Dataset entries

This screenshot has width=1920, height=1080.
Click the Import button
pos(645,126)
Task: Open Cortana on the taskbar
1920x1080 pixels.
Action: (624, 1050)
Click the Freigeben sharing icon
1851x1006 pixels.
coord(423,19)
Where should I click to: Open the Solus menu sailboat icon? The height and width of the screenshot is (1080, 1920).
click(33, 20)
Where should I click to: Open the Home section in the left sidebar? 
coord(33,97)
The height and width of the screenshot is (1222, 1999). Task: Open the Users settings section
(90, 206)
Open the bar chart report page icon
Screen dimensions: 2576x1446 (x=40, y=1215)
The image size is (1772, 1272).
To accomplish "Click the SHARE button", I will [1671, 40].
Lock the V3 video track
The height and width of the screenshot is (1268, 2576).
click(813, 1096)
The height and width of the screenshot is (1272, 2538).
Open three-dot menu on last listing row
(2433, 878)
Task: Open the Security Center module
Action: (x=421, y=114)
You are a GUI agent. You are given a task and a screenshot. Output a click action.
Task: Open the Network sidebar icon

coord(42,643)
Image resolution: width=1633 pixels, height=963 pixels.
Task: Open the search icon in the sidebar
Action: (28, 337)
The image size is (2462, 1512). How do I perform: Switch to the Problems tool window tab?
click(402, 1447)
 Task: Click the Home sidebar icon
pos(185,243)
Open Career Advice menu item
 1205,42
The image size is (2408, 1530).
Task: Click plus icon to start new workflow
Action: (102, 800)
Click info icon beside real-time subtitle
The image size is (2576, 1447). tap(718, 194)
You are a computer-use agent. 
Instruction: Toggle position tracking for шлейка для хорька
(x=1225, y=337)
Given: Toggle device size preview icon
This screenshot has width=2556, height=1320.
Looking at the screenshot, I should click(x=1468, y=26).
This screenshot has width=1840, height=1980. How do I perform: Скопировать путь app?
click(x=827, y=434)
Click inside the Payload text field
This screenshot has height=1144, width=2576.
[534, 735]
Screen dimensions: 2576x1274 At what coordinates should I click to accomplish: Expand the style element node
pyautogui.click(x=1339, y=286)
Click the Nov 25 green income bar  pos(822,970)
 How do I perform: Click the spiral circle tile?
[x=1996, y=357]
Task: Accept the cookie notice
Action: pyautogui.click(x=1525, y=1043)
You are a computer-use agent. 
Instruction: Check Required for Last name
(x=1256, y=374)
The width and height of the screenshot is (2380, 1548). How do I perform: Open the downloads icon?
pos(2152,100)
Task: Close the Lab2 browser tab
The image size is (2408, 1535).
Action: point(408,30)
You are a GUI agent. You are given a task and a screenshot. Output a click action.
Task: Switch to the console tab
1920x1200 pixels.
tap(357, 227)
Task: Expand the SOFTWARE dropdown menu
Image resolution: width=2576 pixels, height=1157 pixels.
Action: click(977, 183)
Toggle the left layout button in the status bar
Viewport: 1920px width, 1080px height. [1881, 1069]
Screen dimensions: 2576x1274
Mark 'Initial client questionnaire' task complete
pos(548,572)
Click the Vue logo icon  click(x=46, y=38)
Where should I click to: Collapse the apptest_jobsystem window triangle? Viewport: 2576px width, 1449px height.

Work to complete
The records above are to be set down again exactly as written.

Written solution
This screenshot has width=1920, height=1080.
Click the Import button
pos(645,126)
Task: Open Cortana on the taskbar
1920x1080 pixels.
Action: (624, 1050)
Click the Freigeben sharing icon
1851x1006 pixels.
coord(423,19)
Where should I click to: Open the Solus menu sailboat icon? The height and width of the screenshot is (1080, 1920).
click(33, 20)
Where should I click to: Open the Home section in the left sidebar? 
coord(33,97)
The height and width of the screenshot is (1222, 1999). Task: Open the Users settings section
(90, 206)
Open the bar chart report page icon
Screen dimensions: 2576x1446 (x=40, y=1215)
The image size is (1772, 1272).
To accomplish "Click the SHARE button", I will [1671, 40].
Lock the V3 video track
The height and width of the screenshot is (1268, 2576).
click(813, 1096)
The height and width of the screenshot is (1272, 2538).
Open three-dot menu on last listing row
(2433, 878)
Task: Open the Security Center module
Action: (x=421, y=114)
You are a GUI agent. You are given a task and a screenshot. Output a click action.
Task: Open the Network sidebar icon

coord(42,643)
Image resolution: width=1633 pixels, height=963 pixels.
Task: Open the search icon in the sidebar
Action: (28, 337)
The image size is (2462, 1512). How do I perform: Switch to the Problems tool window tab?
click(402, 1447)
 Task: Click the Home sidebar icon
pos(185,243)
Open Career Advice menu item
 1205,42
The image size is (2408, 1530).
Task: Click plus icon to start new workflow
Action: (102, 800)
Click info icon beside real-time subtitle
The image size is (2576, 1447). tap(718, 194)
You are a computer-use agent. 
Instruction: Toggle position tracking for шлейка для хорька
(x=1225, y=337)
Given: Toggle device size preview icon
This screenshot has width=2556, height=1320.
Looking at the screenshot, I should click(x=1468, y=26).
This screenshot has width=1840, height=1980. How do I perform: Скопировать путь app?
click(x=827, y=434)
Click inside the Payload text field
This screenshot has height=1144, width=2576.
[534, 735]
Screen dimensions: 2576x1274 At what coordinates should I click to accomplish: Expand the style element node
pyautogui.click(x=1339, y=286)
Click the Nov 25 green income bar  pos(822,970)
 How do I perform: Click the spiral circle tile?
[x=1996, y=357]
Task: Accept the cookie notice
Action: pyautogui.click(x=1525, y=1043)
You are a computer-use agent. 
Instruction: Check Required for Last name
(x=1256, y=374)
The width and height of the screenshot is (2380, 1548). How do I perform: Open the downloads icon?
pos(2152,100)
Task: Close the Lab2 browser tab
The image size is (2408, 1535).
Action: point(408,30)
You are a GUI agent. You are given a task and a screenshot. Output a click action.
Task: Switch to the console tab
1920x1200 pixels.
tap(357, 227)
Task: Expand the SOFTWARE dropdown menu
Image resolution: width=2576 pixels, height=1157 pixels.
Action: click(977, 183)
Toggle the left layout button in the status bar
Viewport: 1920px width, 1080px height. [1881, 1069]
Screen dimensions: 2576x1274
Mark 'Initial client questionnaire' task complete
pos(548,572)
Click the Vue logo icon  click(x=46, y=38)
Where should I click to: Collapse the apptest_jobsystem window triangle? Viewport: 2576px width, 1449px height.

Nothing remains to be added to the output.